There are possible code paths that may lead to not releasing the buffer at all (until dtor), like when here we case for WRITING, then do the file rename, ending up at CacheIndex::OnFileRenamed, that may not get to call FinishWrite (which would otherwise release the buffer).

This may not be a big deal as we release the buffer in dtor of CacheIndex (when this patch is fixed, as above), but still it may be a waste to keep the buffer around when not needed.

@@ +3464,5 @@
>      return NS_ERROR_NOT_AVAILABLE;
>    }
>  
> +  MOZ_ASSERT(mRWPending);
> +  mRWPending = false;

here as well, why not before if (!IsIndexUsable()) check?

::: netwerk/cache2/CacheIndex.h
@@ +990,5 @@
>    uint32_t                  mRWBufSize;
>    uint32_t                  mRWBufPos;
>    RefPtr<CacheHash>         mRWHash;
>  
> +  // True if read or write operation is pending.

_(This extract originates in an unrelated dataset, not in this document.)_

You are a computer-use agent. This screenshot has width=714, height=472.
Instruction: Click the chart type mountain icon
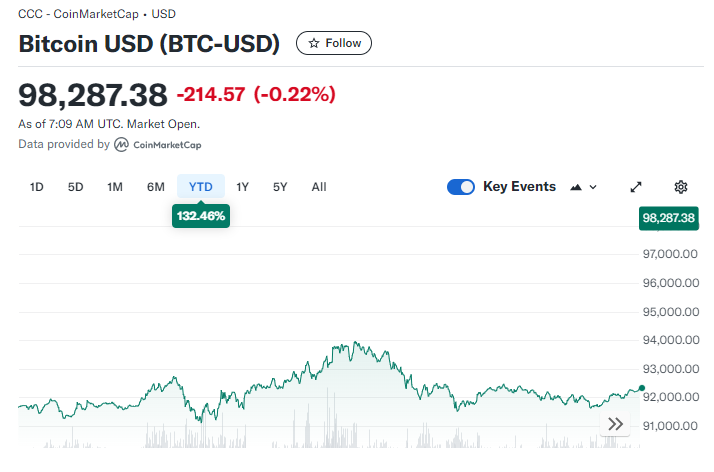point(576,187)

It is used to ensure that

probably worth mentioning that it applies only to write operations that work with mRWBuf member.
Thanks for the feedback.

(In reply to Honza Bambas (:mayhemer) from comment #16)
> As I understand, today cache index cannot be writing anything before reading
> is done, right?  The only way to start index write is through
> WriteIndexToDiskIfNeeded(), which happens on any updated coming from the
> platform side and when the index is READY.  So write scheduling is bypassed
> also when WRITING, is that so?

Right.

> >  bool
> >  CacheIndex::WriteIndexToDiskIfNeeded()
> >  {
> > +  if (mState != READY || mShuttingDown || mRWPending) {
> 
> do we need to reschedule this?  as I understand, this method is called
> whenever we do an update to the index data from the platform side.  could it
> happen we end up with some unwritten data because of this?  is it worth
> complicating the code?

Right, we call it from methods that could have changed the data in index. There is definitely no need to reschedule it, because it will be called on the next change. If there is no other change then all unwritten changes will be written to the journal during shutdown. If the process crashes, then those unwritten changes will be restored during update process on the next start.

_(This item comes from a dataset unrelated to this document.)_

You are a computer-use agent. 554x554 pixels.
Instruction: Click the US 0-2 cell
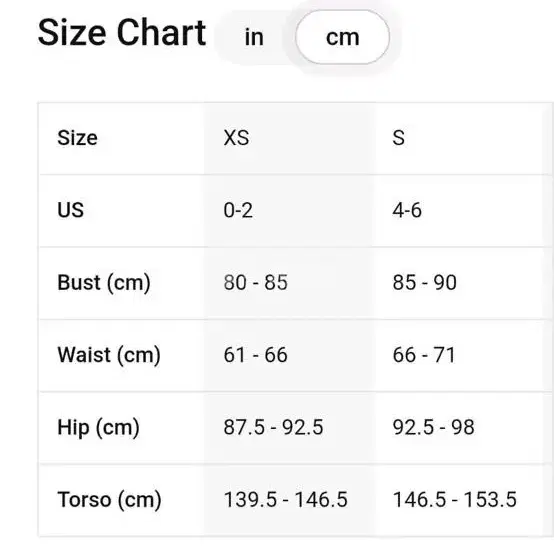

> also, can it actually ever happen that mState == READY && mRWPending? 
> because when I'm looking into the code, it seems it can only be READING or
> WRITING while mRWPending == true, or with different state somehow during
> shutdown (but that is beyond my willingness of putting even more cycles to
> this review to find out exactly)
> 
> based on that, this condition will never reach a point when mState == READY
> && !mShuttingDown && mRWPending.  so, adding || mRWPending is probably a
> dead code.
> 
> if my assertion here is true, then your change in CacheIndex::OnDataWritten
> (the handle check) is probably not correct.
> 
> or am I wrong?

This happens when read/write operation is pending and FinishRead/FinishWrite is called to cancel the read/write process. In current code this can happen only during shutdown and from CacheIndex::RemoveAll. Given that RemoveAll() is and probably will stay unused, I could remove this method and then the current check would be sufficient.

> 
> @@ +3182,5 @@
> >  
> >  void
> >  CacheIndex::ReleaseBuffer()
> >  {
> > +  if (!mRWBuf || mRWPending) {
> 
> ReleaseBuffer() may be called on the main thread:
> 
> CacheIndex::~CacheIndex()
> CacheIndex::Shutdown()  ->  index->FinishWrite(false)
> CacheIndex::RemoveAll()  ->  index->FinishWrite(false)
> CacheIndex::Shutdown()  ->  index->FinishRead(false)
> CacheIndex::RemoveAll()  ->  index->FinishRead(false)
> CacheIndex::Init  ->  CacheIndex::InitInternal  -> 
> CacheIndex::ReadIndexFromDisk()  ->  FinishRead(false)
> 
> according how this code and the flag work, it is probably OK to make the
> mRWPending flag simply Atomic (at least rel-acq)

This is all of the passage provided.